Crunk In the Trunk New South Simplicity Skewers Lit-Hop

Crunk In the Trunk New South Simplicity Skewers Lit-Hop
The encroachment of white artists has led observers to argue that African-Americans will eventually leave hip-hop behind — as in the case of jazz and rock music. Surely, this is an over-simplification, for as history shows, genres are never simply abandoned; rather, new musical styles sprout from existing ones, almost imperceptibly.

Such is the case with crunk music, a new-ish offshoot born in the swamps and boardrooms of the New South. With their shout-along choruses and synthetic bass and drum backing, crunk artists revel in their own artlessness, crafting coarse call-and-response anthems with one goal in mind: to get bodies moving. While hip-hop has long obeyed this corporeal imperative, crunk rappers like the Ying Yang Twins take this notion to its extreme, churning out tracks with no regard for lyrical and instrumental sophistication.

Crunk, then, is the South's reaction to hip-hop's increasingly poeticised vocal delivery. While the rise of pale-skinned stars like Eminem and Aesop Rock was predicated on their verbal virtuosity, crunk rappers are like anti-musical everymen, carousers who would rather party hard than practice their scales. As punk was to progressive rock, so crunk is to literate rap.

Chief among the new jacks are Lil' Jon & the Eastside Boyz, who first popularised the form on 1996's Who U Wit, Get Crunk: Da Album. Toting a gold-lined wine goblet and sporting diamond-studded teeth, Jon's persona is that of a renaissance pimp; as a vocalist, his delivery is fractured and terse, devoid of the subtle cadences typically employed by MCs.

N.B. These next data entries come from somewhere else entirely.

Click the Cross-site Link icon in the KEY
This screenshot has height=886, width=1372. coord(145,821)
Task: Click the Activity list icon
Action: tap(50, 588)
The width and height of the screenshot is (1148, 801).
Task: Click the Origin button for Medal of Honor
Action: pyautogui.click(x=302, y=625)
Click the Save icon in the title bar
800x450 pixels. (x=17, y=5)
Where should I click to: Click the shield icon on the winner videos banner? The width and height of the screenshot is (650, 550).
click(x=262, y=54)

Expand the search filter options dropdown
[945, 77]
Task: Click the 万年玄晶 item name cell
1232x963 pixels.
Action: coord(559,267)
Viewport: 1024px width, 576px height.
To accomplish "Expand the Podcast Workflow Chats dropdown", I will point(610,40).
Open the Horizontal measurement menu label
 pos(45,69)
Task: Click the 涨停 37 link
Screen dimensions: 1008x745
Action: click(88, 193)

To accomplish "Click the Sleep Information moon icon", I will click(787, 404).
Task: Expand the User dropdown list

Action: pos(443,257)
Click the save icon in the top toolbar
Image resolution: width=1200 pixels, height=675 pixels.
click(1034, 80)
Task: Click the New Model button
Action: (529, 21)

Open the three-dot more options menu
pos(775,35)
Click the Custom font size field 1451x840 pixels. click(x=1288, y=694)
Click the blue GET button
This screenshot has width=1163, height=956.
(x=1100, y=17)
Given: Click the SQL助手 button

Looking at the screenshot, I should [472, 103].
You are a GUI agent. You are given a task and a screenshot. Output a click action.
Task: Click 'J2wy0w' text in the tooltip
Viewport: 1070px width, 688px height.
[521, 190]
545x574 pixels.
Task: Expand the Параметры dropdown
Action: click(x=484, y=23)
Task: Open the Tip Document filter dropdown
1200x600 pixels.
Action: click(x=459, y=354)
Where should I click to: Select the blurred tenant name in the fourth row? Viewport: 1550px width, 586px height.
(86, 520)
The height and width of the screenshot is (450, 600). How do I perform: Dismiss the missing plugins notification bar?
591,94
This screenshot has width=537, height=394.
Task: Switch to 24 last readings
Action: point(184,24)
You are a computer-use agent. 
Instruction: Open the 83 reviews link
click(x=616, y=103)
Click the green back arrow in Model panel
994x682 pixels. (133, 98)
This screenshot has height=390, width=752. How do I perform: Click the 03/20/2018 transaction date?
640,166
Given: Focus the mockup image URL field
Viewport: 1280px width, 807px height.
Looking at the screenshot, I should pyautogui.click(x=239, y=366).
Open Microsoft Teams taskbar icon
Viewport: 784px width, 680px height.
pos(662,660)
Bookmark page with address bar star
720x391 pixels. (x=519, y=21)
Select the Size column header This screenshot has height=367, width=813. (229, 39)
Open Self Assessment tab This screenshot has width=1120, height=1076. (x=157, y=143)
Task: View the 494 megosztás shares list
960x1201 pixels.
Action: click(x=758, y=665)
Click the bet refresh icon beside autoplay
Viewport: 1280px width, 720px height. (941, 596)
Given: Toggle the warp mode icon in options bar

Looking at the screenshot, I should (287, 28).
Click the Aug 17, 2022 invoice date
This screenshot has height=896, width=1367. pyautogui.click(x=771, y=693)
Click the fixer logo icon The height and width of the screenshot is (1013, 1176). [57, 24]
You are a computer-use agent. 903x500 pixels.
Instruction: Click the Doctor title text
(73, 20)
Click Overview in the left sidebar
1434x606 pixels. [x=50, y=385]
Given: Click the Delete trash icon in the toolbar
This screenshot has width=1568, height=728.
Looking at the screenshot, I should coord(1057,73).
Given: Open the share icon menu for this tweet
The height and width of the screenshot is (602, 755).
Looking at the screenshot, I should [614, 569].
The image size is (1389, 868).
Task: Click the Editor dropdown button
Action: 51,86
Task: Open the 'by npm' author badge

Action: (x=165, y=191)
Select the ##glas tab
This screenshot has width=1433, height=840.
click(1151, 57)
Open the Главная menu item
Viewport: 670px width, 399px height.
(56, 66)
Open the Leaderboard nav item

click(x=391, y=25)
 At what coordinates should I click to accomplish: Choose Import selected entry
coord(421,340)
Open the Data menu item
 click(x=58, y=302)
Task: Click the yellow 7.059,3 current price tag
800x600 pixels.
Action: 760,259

With songs like "I Don't Give A @#&%" (downloadable at, Jon makes an appeal to workaday stiffs, positioning himself as the common man's answer to big-time cats like P. Diddy. In this regard, crunk can be seen as the latest manifestation of Southern black disaffection. This theory was recently confirmed by David Banner, whose Mississippi might just be the crunk album of the year.

"You've got to realise that [the determination of] which rappers will get hyped is made within a 15-block radius in Manhattan," explains Banner. "That's a lot of power among a small group of people. We're here to change that."

In keeping with this theme, a recent cover of The Source depicted Jon, Banner and Bone Crusher gleefully ripping a Confederate flag to shreds. For all its heavy-handedness, the symbolism of that photo is significant, for the magazine — widely regarded as rap's leading authority — is finally affirming the ability of Southern artists to succeed on their own terms, without the approval of the industry's white overseers.

While few crunk artists are overtly political, nor are they mere hedonists. Jon, for example, is a calculating businessman, a battle-tested club DJ and a former A&R rep for a midsize label. Given his background in the industry, the Georgian well understands the importance of hooks, as attested to by his songs, which often sound like one sustained chorus. In these days of Anticon-style rap obtuseness, the immediacy of Jon's recent swamp-dwelling anthem "Get Low" is positively invigorating.

Tactically, too, Jon has reoriented the hit-making focus away from the radio and toward the dance floor. "We don't even worry about radio, initially," he says. "We go straight to the club first, because we know if we light the clubs up, we're going to get the radio eventually."

If Jon is crunk's Moses, then Bone Crusher is its Sampson, a nappy-haired hulk whose "Never Scared" has launched him into the national consciousness. With his scabrous voice and graceless bearing, Bone Crusher's brand of music is downright scary, a welcome antidote to the playboy posturing of Chingy, the rapper whose "Right Thurr" is to crunk what Nickleback's "How You Remind Me" was to grunge.

As Nas and others enlist the aid of crunk producers like Jon, the movement's co-option into the hip-hop community will surely rankle the hardcore heads who revile crunk for its crudity. Given the resistance of hip-hop aficionados and the bald-faced greed of torchbearers like Jon, crunk is unlikely to sustain itself over the long term. But in defying rap's received notions of virtuosity, this movement may emulate its punk predecessor in one important respect: foreshadowing the reinvention of a form too much in the thrall of its own genius.